I am trying to solve the Projecteuler #11 but I am running into an error when I'm trying to create a function to calculate the multiplication of every 4 numbers in a column. I am getting an error:
Project11.rb:59:in `sumvertical': undefined method `[]' for nil:NilClass (NoMeth
odError)
I feel like there is something I am easily overlooking here. I appreciate the help!
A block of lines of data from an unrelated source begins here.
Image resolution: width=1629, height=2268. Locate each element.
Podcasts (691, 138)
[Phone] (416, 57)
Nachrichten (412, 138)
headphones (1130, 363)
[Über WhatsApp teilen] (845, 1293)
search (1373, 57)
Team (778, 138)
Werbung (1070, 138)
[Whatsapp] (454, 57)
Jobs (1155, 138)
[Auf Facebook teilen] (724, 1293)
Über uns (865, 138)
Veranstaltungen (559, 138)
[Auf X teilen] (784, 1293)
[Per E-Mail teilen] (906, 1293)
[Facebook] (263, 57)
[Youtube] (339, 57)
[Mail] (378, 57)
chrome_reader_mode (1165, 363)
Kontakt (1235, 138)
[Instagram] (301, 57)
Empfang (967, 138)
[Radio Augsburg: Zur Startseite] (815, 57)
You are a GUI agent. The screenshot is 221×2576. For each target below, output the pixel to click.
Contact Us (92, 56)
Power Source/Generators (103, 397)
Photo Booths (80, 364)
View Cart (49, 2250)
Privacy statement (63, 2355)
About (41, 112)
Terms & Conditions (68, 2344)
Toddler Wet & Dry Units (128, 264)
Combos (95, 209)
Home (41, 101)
#project #11 http://projecteuler.net/problem=11
grid="08 02 22 97 38 15 00 40 00 75 04 05 07 78 52 12 50 77 91 08
49 49 99 40 17 81 18 57 60 87 17 40 98 43 69 48 04 56 62 00
81 49 31 73 55 79 14 29 93 71 40 67 53 88 30 03 49 13 36 65
52 70 95 23 04 60 11 42 69 24 68 56 01 32 56 71 37 02 36 91
22 31 16 71 51 67 63 89 41 92 36 54 22 40 40 28 66 33 13 80
24 47 32 60 99 03 45 02 44 75 33 53 78 36 84 20 35 17 12 50
32 98 81 28 64 23 67 10 26 38 40 67 59 54 70 66 18 38 64 70
67 26 20 68 02 62 12 20 95 63 94 39 63 08 40 91 66 49 94 21
24 55 58 05 66 73 99 26 97 17 78 78 96 83 14 88 34 89 63 72
21 36 23 09 75 00 76 44 20 45 35 14 00 61 33 97 34 31 33 95
78 17 53 28 22 75 31 67 15 94 03 80 04 62 16 14 09 53 56 92
16 39 05 42 96 35 31 47 55 58 88 24 00 17 54 24 36 29 85 57
86 56 00 48 35 71 89 07 05 44 44 37 44 60 21 58 51 54 17 58
19 80 81 68 05 94 47 69 28 73 92 13 86 52 17 77 04 89 55 40
04 52 08 83 97 35 99 16 07 97 57 32 16 26 26 79 33 27 98 66
88 36 68 87 57 62 20 72 03 46 33 67 46 55 12 32 63 93 53 69
04 42 16 73 38 25 39 11 24 94 72 18 08 46 29 32 40 62 76 36
20 69 36 41 72 30 23 88 34 62 99 69 82 67 59 85 74 04 36 16
20 73 35 29 78 31 90 01 74 31 49 71 48 86 81 16 23 57 05 54
01 70 54 71 83 51 54 69 16 92 33 48 61 43 52 01 89 19 67 48"
grid=grid.split()
grid=grid.collect {|s| s.to_i}
multiarray=[]
i = 0
e = 19
until e > 400
multiarray << grid[i..e]
i+= 20
e+= 20
end
def sumhorizontal(x) #checks sum of all horizontal 4 elements
sum = 0
x.each {|a|
i=0
e=3
while e < a.length
if a[i..e].inject(:*) > sum
sum = a[i..e].inject(:*)
i += 1
e += 1
else
i += 1
e += 1
end
end
}
return sum
end
def sumvertical(x)
sum = 0
i=0
e=0
while e < x.length #Will break once the end point is longer than the length of an array
until i > 20 #Checks the first column
if x[i][e]*x[i+1][e]*x[i+2][e]*x[i+3][e] > sum #Error is here
sum = x[i][e]*x[i+1][e]*x[i+2][e]*x[i+3][e]
i += 1
else
i += 1
end
end
e += 1 #once you are out of the until statement, it increases e by 1 to check the next column
i = 0 #resets i so it can go back to the zero
end
return sum
end
print sumvertical(multiarray)
The grid has 20 rows. Your loop is actually trying to reach all the way to a 24rd row; that's because it goes through 21 iterations (i starts at 0, and goes until it equals 21), and each iteration reaches 3 beyond the current value of i (when you call x[i+3]). When i is 17, your code will break, because x[i+3][e] is trying to index into the 21st row of x. i+3 is 20, but the highest available index is 19. So what happens is, x[20] returns nil, and then the [] method is called on nil, which generates your error.
Also, the standard library has a transpose method that you can call on your array. If you use it, you just need one method (sumhorizontal). You can get the column sums with sumhorizontal(multiarray.transpose).
One more thing... it looks like you're coming from a procedural language. Ruby has an extensive standard library and coding constructs that can save you a lot of time and keystrokes. There is typically no need to iterate with while loops and index variables in Ruby. sumhorizontal, for instance, can be written like this (it should really be called producthorizontal, though if you're trying to solve Project Euler #11:
def sumhorizontal(x)
x.map { |r| r.each_slice(4).map { |s| s.reduce(:*) }.max }.max
end
Good luck with the rest of your Ruby learning journey!